Jack Dorsey Steps Down as Twitter CEO

Jack Dorsey is moving on, and he's tweeted his entire resignation email to prove it.
Adam Rowe

Twitter's Jack Dorsey revealed today that he will step down as CEO — effective immediately.

The social media company will be promoting its CTO, Parag Agrawal, to fill Dorsey's role, while Dorsey will stay on the company's board until mid-2022.

The move comes in the wake of plenty of changes for Twitter, from a new premium service to tweaked features like undoing tweets or stopping auto-refreshes. But Dorsey's departure is the biggest new shakeup for one of the most prominent social media platforms, so we've rounded up the best reactions and insights from the tech community.

Dorsey and Twitter

Dorsey has a history with getting and losing the CEO title at Twitter. He founded the company in 2007, and was forced out as CEO in 2008, after which he founded the digital payments company Square. Then, he moved back to the Twitter CEO role in 2015, while remaining CEO of Square as well.

In February 2020, news broke that billionaire Republican donor Paul Singer's activist investing company Elliott Management had taken a large stake in the company with the stated aims of replacing Dorsey, among other goals.

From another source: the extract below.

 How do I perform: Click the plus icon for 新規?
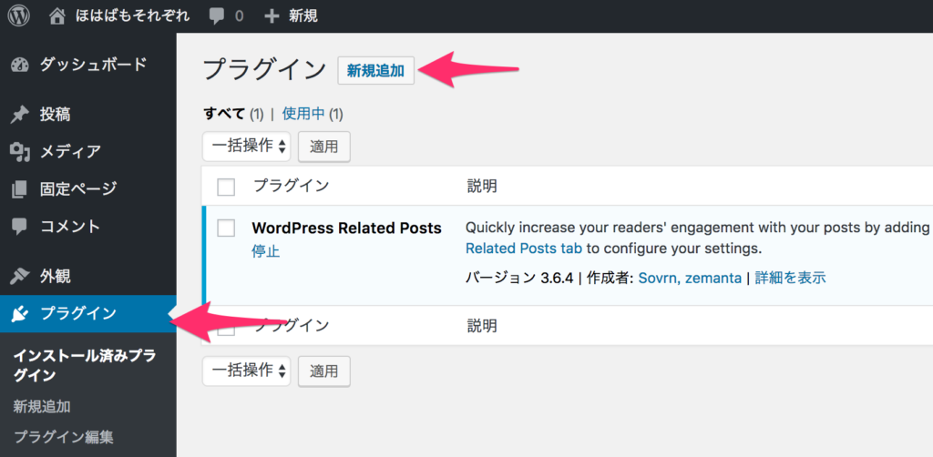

Now, Dorsey's moving on, and he's tweeted his entire resignation email to prove it:

Dorsey has grown interested in cryptocurrencies and decentralized tech in the past few years, and it seems likely his next move will center on that space.

Reactions

Twitter is the perfect social platform for near-instantaneous opinions and jokes, and this news is no exception. There were plenty of comments about how even the founder of Twitter is leaving it, and how Dorsey has joined the Great Resignation (though far fewer people see their company stock rise by 10% when they leave).

Others critiqued some aspects of Dorsey's email — like his opening claim that a company being “founder-led” is “severely limiting and a single point of failure.” Wonder what his coworkers at the Dorsey-founded-and-led Square think of that opinion.

Another interesting point is that Agrawal's move to Twitter CEO has further centered the US's biggest tech companies on the shoulders of CEOs who have immigrated from other countries, with India standing as the most notable example.

It's a reminder of the importance of immigration — at a time when actual immigration in the US has been cut in half within the last half decade.

Still others are discussing what it means to move Twitter's long-time CTO into the CEO position. The speculation here is often particularly thin, to be fair, with some arguing that the automated and frequently inaccurate “Trends” feature indicates Agrawal won't do well. He likely won't add an edit button either (although I'd call that a win, since we don't need a way to make misinformation easier).

One underrated angle here? Dorsey's decision to hint that founder-led companies are bad and at the mercy of the founder's ego. The tech industry on the whole has been susceptible to hero-worship that keeps founders around longer than their actual impact might have otherwise kept them going.

Twitter has now followed Amazon, Google, Apple, and Microsoft out of the founder-led era, and that leaves one big tech giant standing a little more conspicuously. Mark Zuckerberg's role in Meta might be facing even more scrutiny in the near future.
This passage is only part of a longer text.